### WORK TO BE COMPLETED
Reproduce every one of the rows below word for word, omitting the pictures.

Some rows:
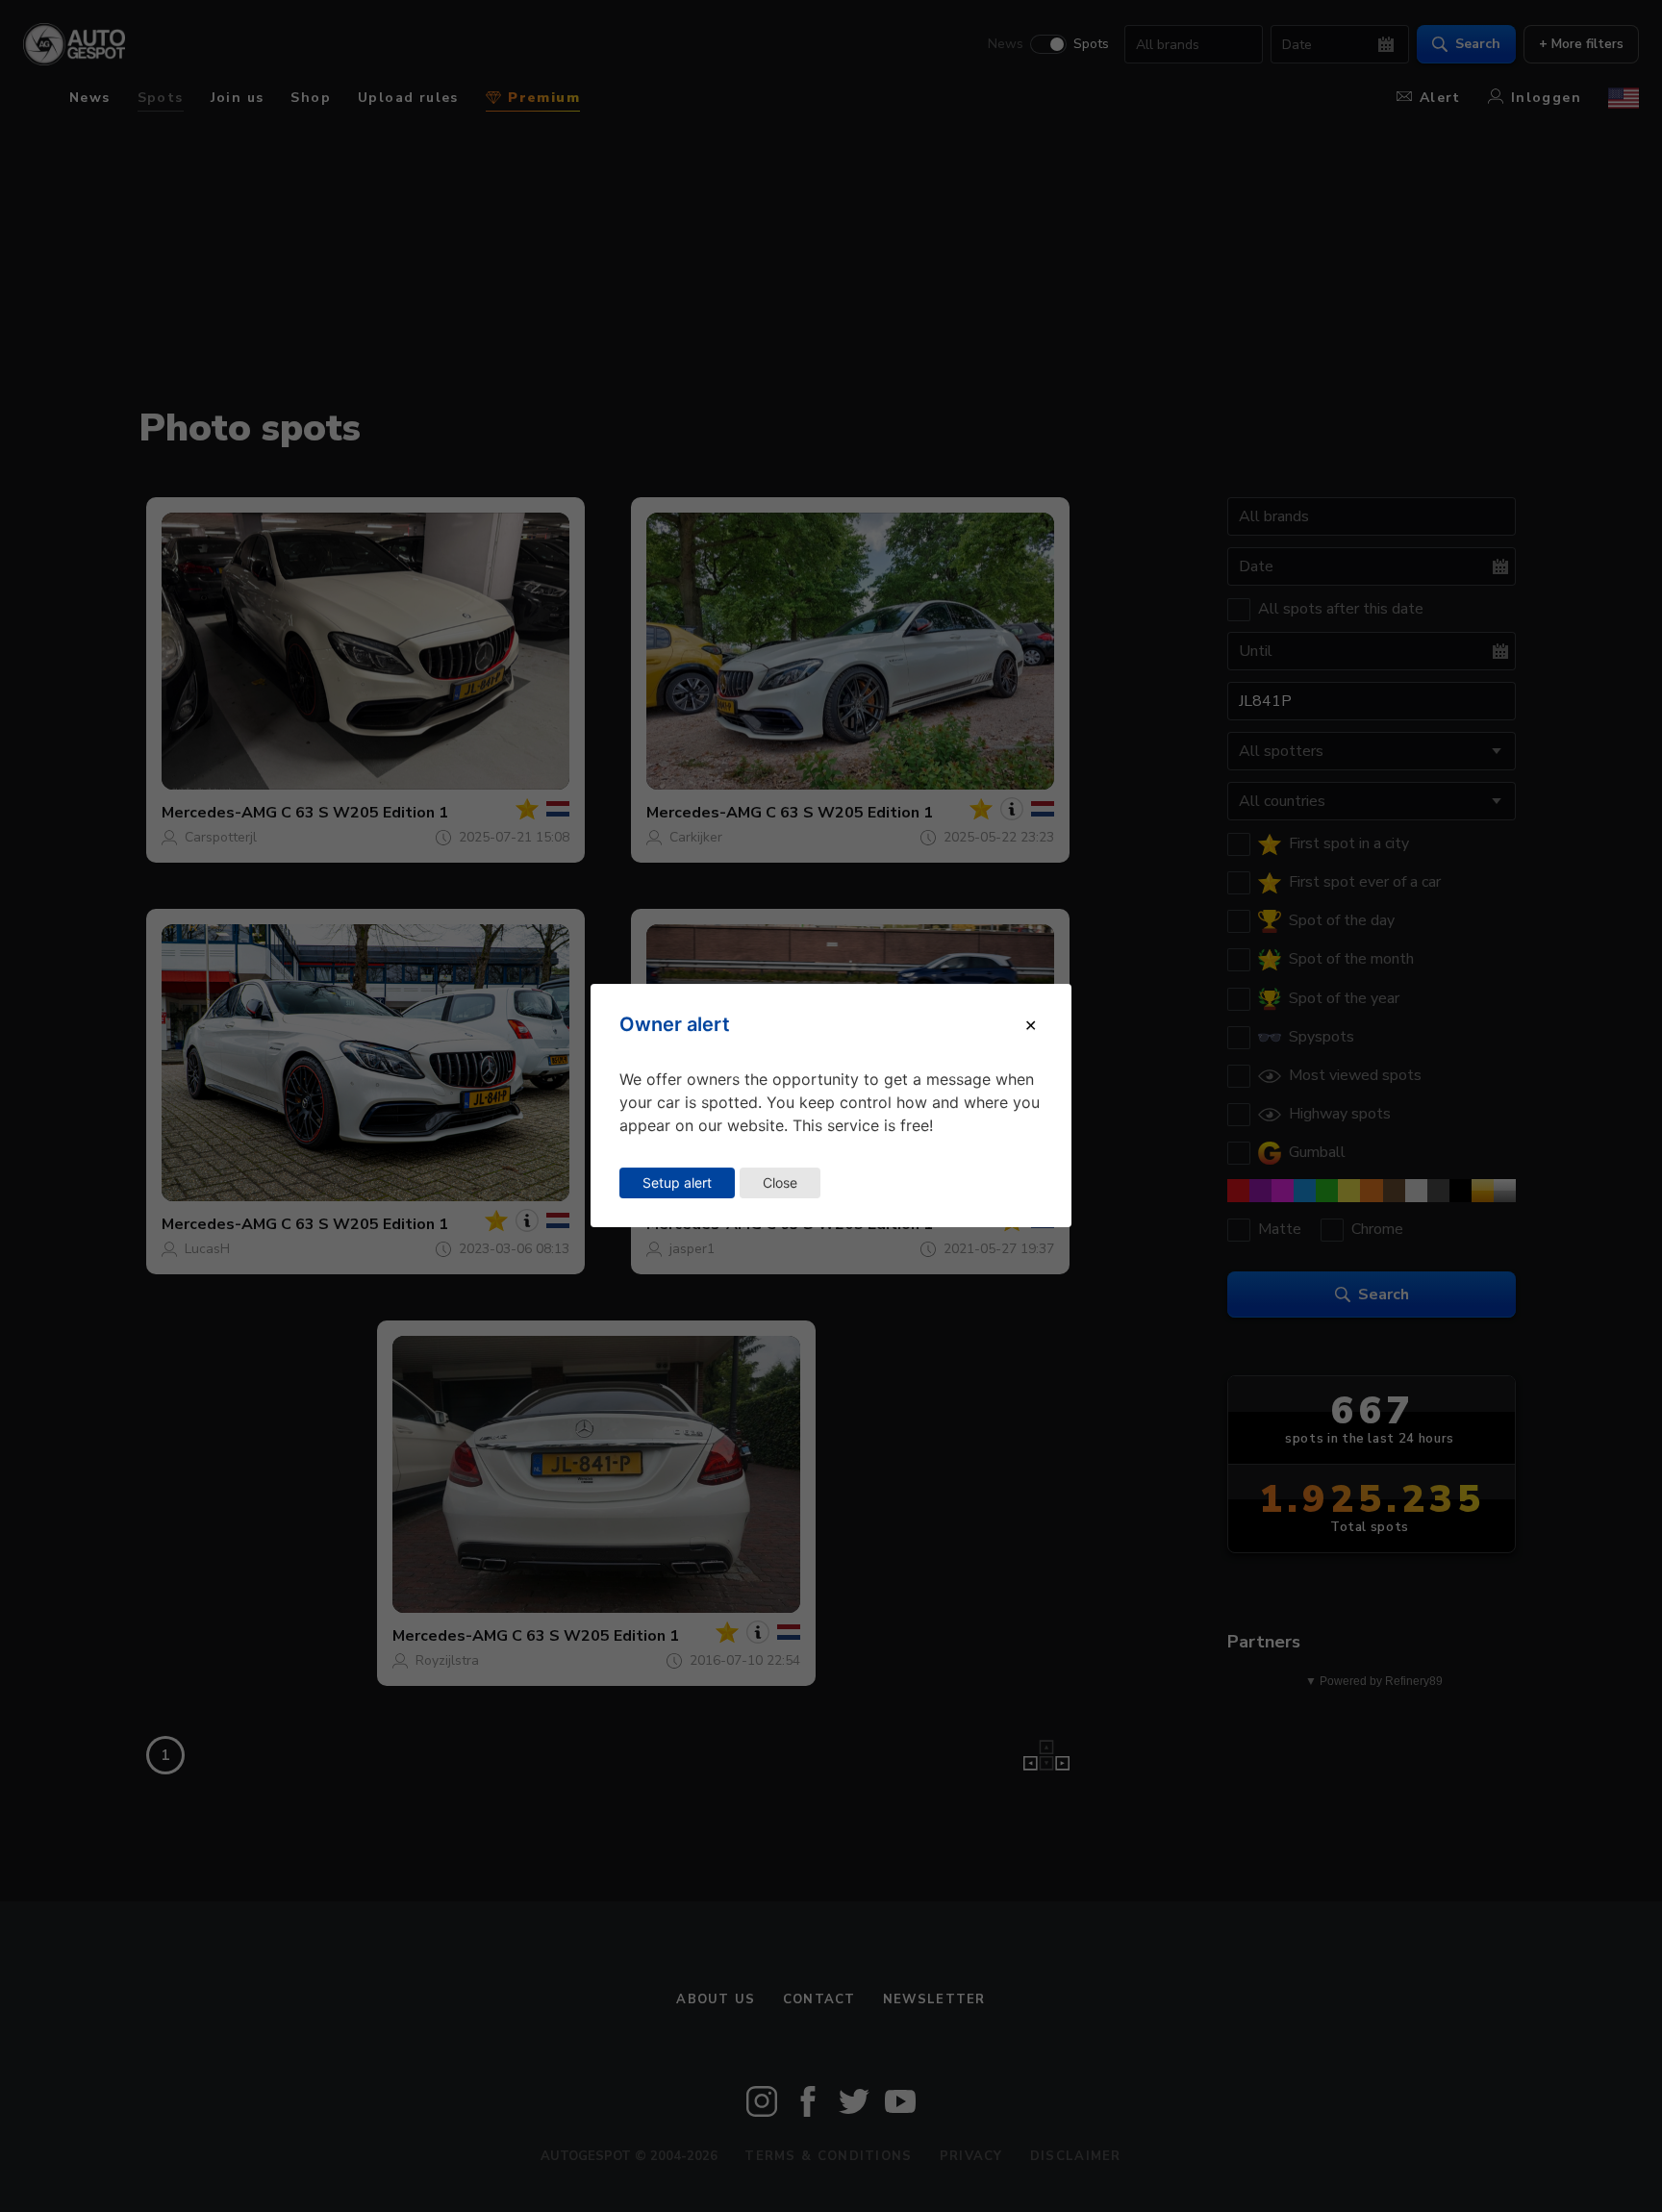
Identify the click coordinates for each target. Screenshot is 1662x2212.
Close (780, 1182)
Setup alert (677, 1182)
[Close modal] (1031, 1025)
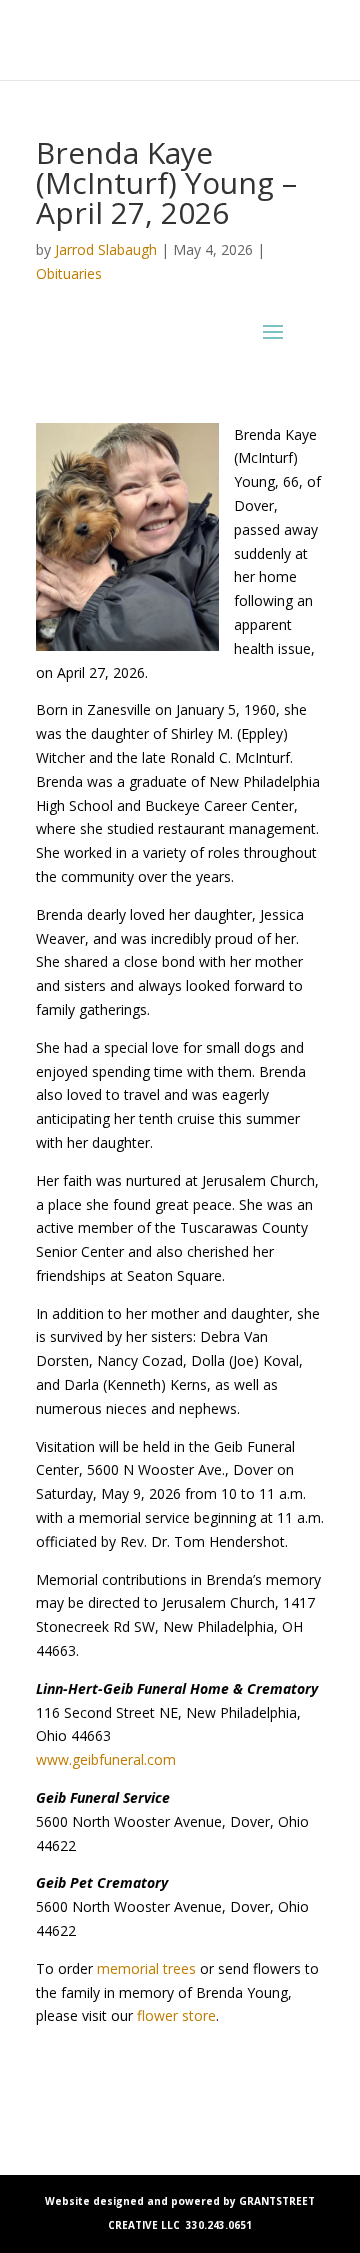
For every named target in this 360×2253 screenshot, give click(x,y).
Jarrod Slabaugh (106, 249)
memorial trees (146, 1968)
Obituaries (69, 273)
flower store (176, 2015)
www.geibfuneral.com (106, 1759)
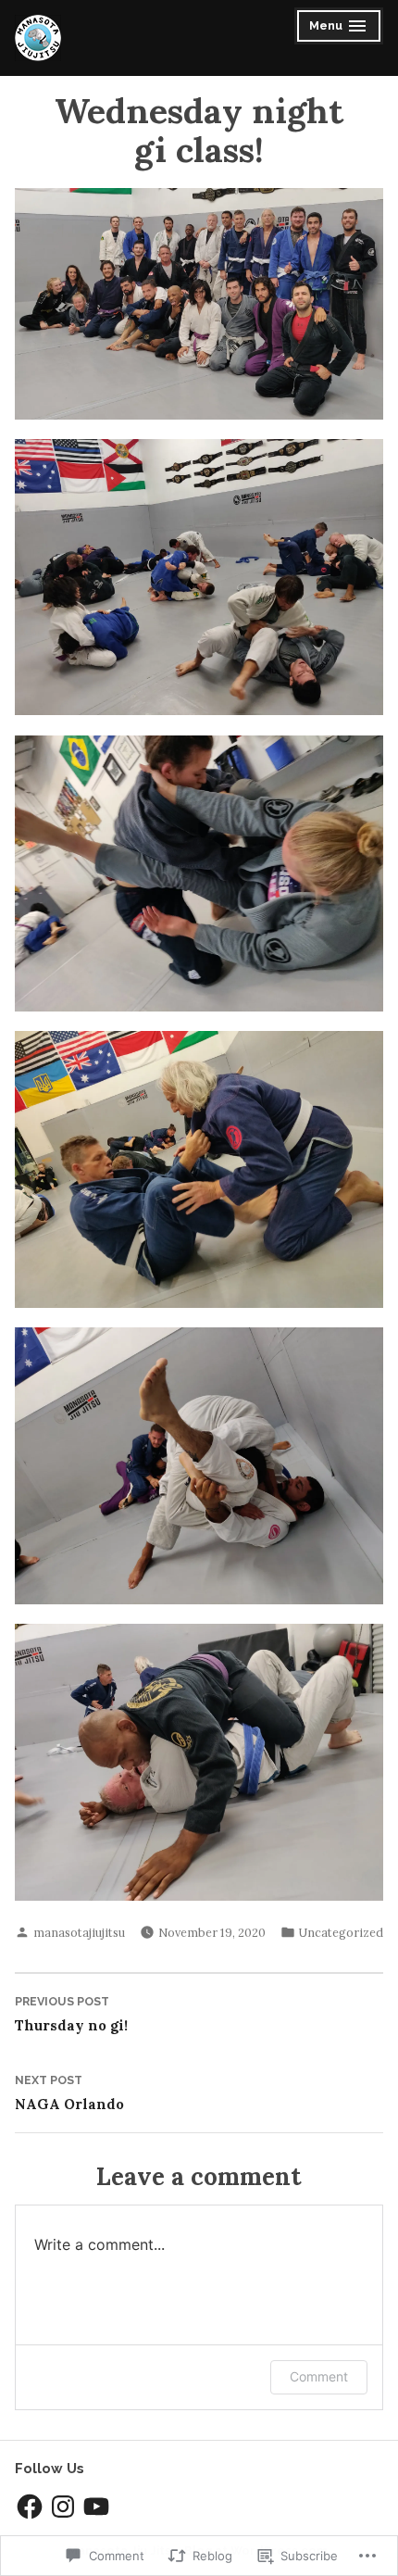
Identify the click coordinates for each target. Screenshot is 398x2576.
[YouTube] (96, 2506)
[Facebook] (29, 2506)
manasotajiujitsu (79, 1932)
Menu (340, 28)
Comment (319, 2376)
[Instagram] (63, 2506)
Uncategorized (341, 1932)
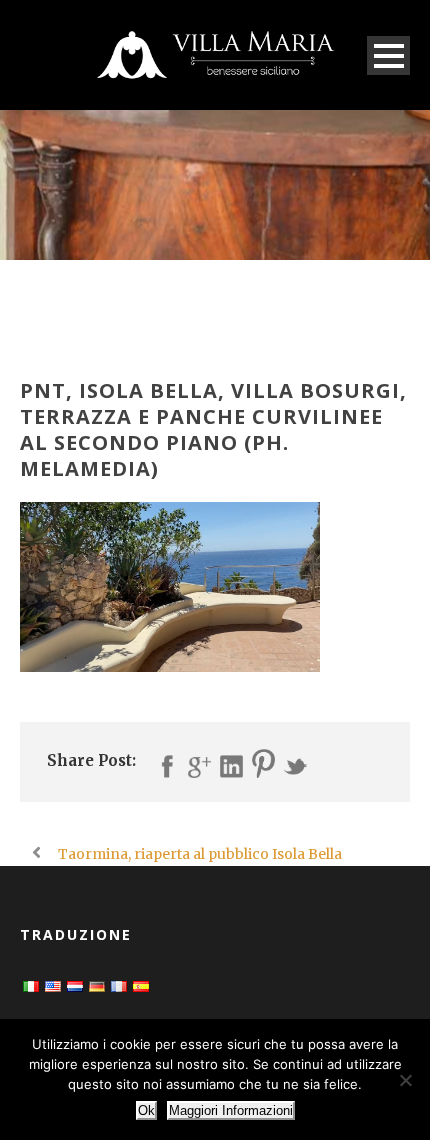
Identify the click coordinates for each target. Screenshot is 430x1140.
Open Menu (388, 55)
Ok (146, 1110)
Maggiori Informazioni (231, 1110)
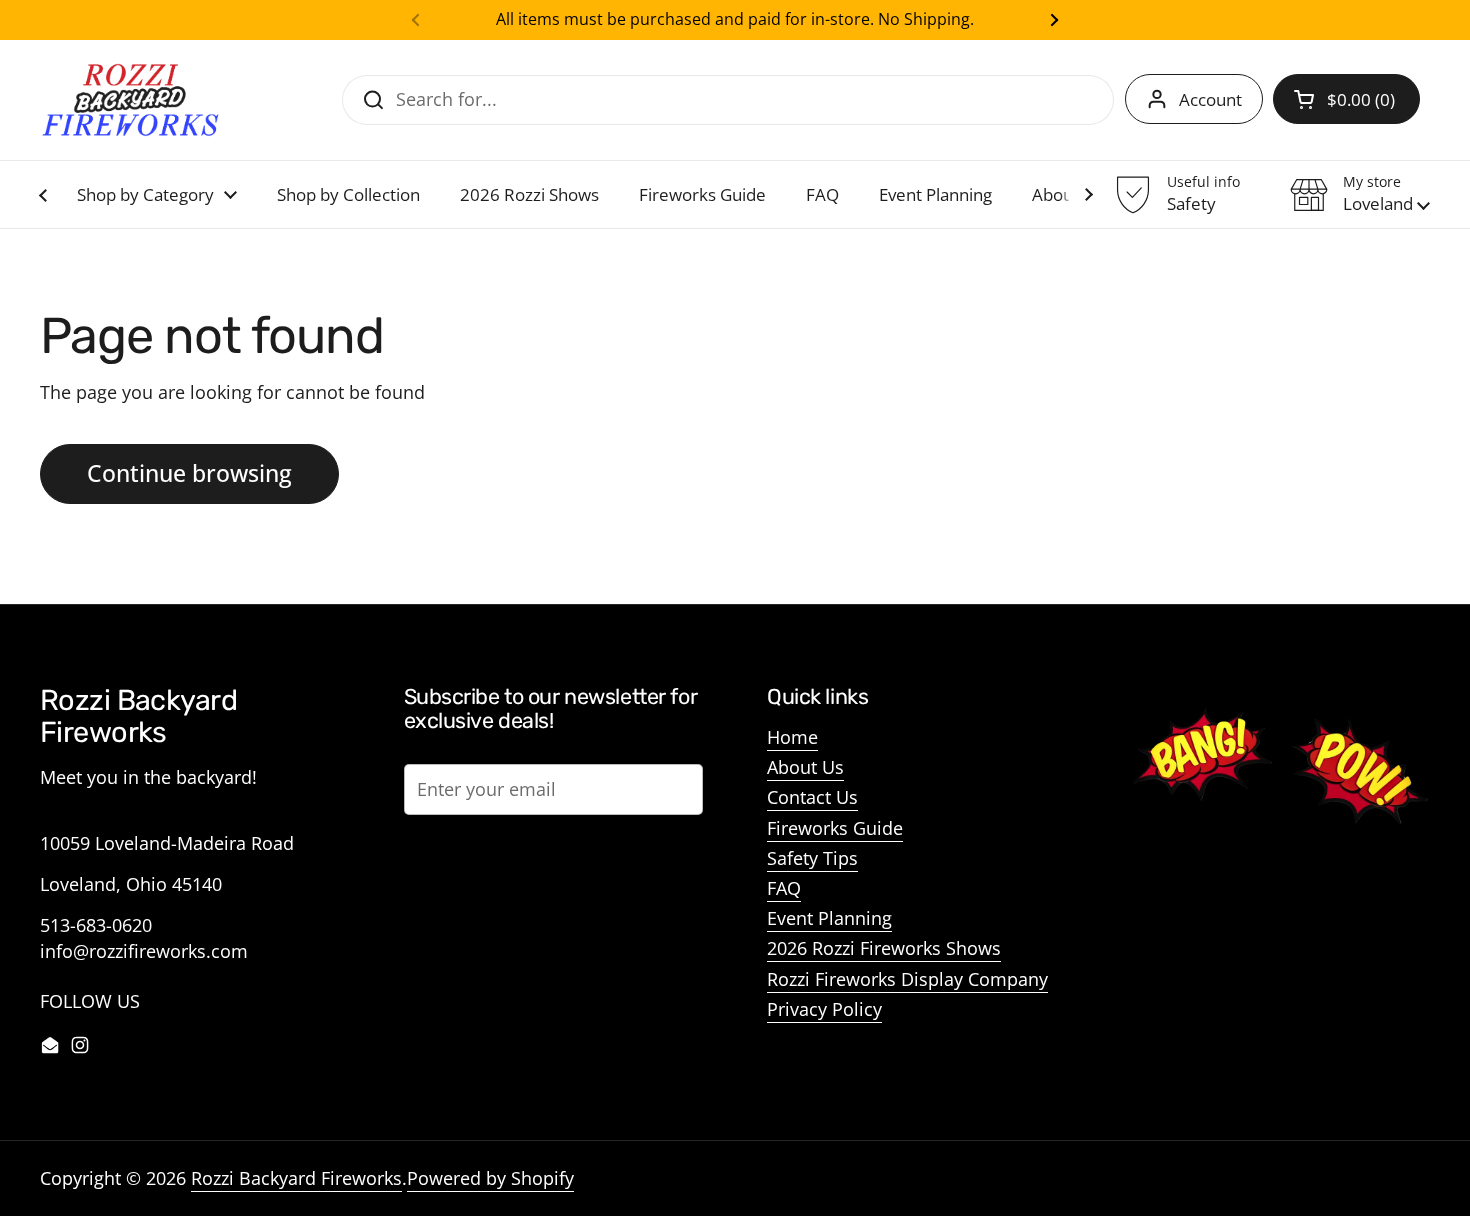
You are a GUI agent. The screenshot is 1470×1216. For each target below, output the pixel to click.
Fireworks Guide (835, 828)
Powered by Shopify (490, 1178)
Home (792, 737)
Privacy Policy (824, 1009)
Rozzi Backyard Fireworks (296, 1178)
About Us (805, 767)
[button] (1346, 99)
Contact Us (812, 797)
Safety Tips (812, 858)
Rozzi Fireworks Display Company (907, 979)
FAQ (784, 888)
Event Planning (829, 918)
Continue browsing (189, 473)
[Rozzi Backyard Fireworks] (130, 100)
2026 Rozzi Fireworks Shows (884, 948)
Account (1210, 99)
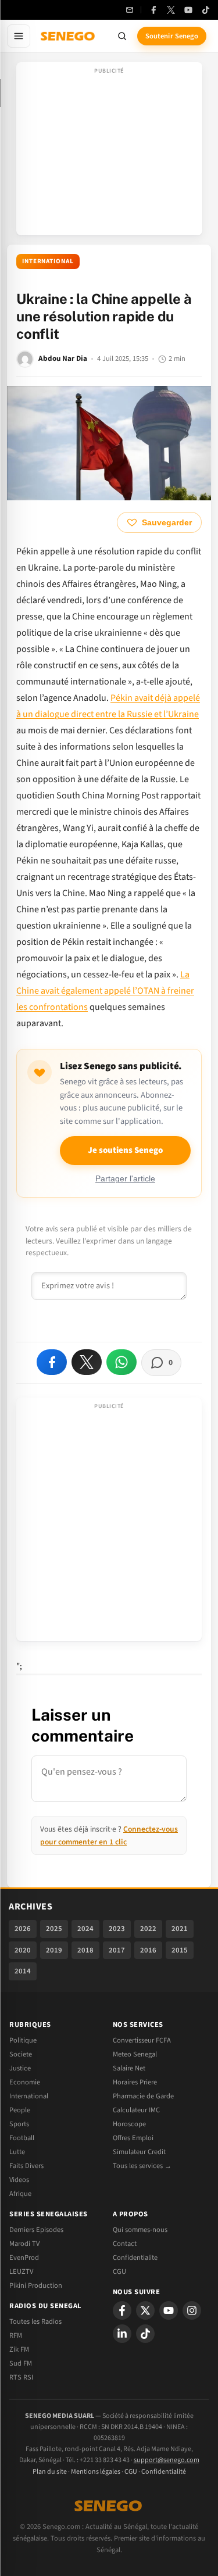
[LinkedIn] (122, 2333)
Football (21, 2138)
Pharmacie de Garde (143, 2096)
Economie (24, 2082)
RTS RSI (21, 2377)
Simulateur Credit (139, 2152)
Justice (20, 2068)
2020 (23, 1950)
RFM (15, 2335)
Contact (125, 2243)
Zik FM (19, 2349)
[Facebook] (153, 9)
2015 (179, 1950)
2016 (148, 1950)
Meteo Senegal (135, 2054)
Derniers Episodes (36, 2229)
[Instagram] (192, 2310)
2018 (85, 1950)
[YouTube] (188, 9)
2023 (117, 1928)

### SOLUTION FOR THIS EXERCISE
Identify the click coordinates for each target. Screenshot is 1662x2212.
Close (780, 1182)
Setup alert (677, 1182)
[Close modal] (1031, 1025)
For every named target in this 360×2253 screenshot, give click(x,y).
Jarrod Slabaugh (106, 249)
memorial trees (146, 1968)
Obituaries (69, 273)
flower store (176, 2015)
www.geibfuneral.com (106, 1759)
Identify the click coordinates for each target. Screenshot is 398x2576.
[YouTube] (96, 2506)
[Facebook] (29, 2506)
manasotajiujitsu (79, 1932)
Menu (340, 28)
Comment (319, 2376)
[Instagram] (63, 2506)
Uncategorized (341, 1932)
Identify the click coordinates for each target. Screenshot is 430x1140.
Open Menu (388, 55)
Ok (146, 1110)
Maggiori Informazioni (231, 1110)
You are a GUI agent. The screenshot is 1470×1216. For each target below, output the pixel to click.
Fireworks Guide (835, 828)
Powered by Shopify (490, 1178)
Home (792, 737)
Privacy Policy (824, 1009)
Rozzi Backyard Fireworks (296, 1178)
About Us (805, 767)
[button] (1346, 99)
Contact Us (812, 797)
Safety Tips (812, 858)
Rozzi Fireworks Display Company (907, 979)
FAQ (784, 888)
Event Planning (829, 918)
Continue browsing (189, 473)
[Rozzi Backyard Fireworks] (130, 100)
2026 Rozzi Fireworks Shows (884, 948)
Account (1210, 99)
[LinkedIn] (122, 2333)
Football (21, 2138)
Pharmacie de Garde (143, 2096)
Economie (24, 2082)
RTS RSI (21, 2377)
Simulateur Credit (139, 2152)
Justice (20, 2068)
2020 (23, 1950)
RFM (15, 2335)
Contact (125, 2243)
Zik FM (19, 2349)
[Facebook] (153, 9)
2015 (179, 1950)
2016 (148, 1950)
Meteo Senegal (135, 2054)
Derniers Episodes (36, 2229)
[Instagram] (192, 2310)
2018 (85, 1950)
[YouTube] (188, 9)
2023 (117, 1928)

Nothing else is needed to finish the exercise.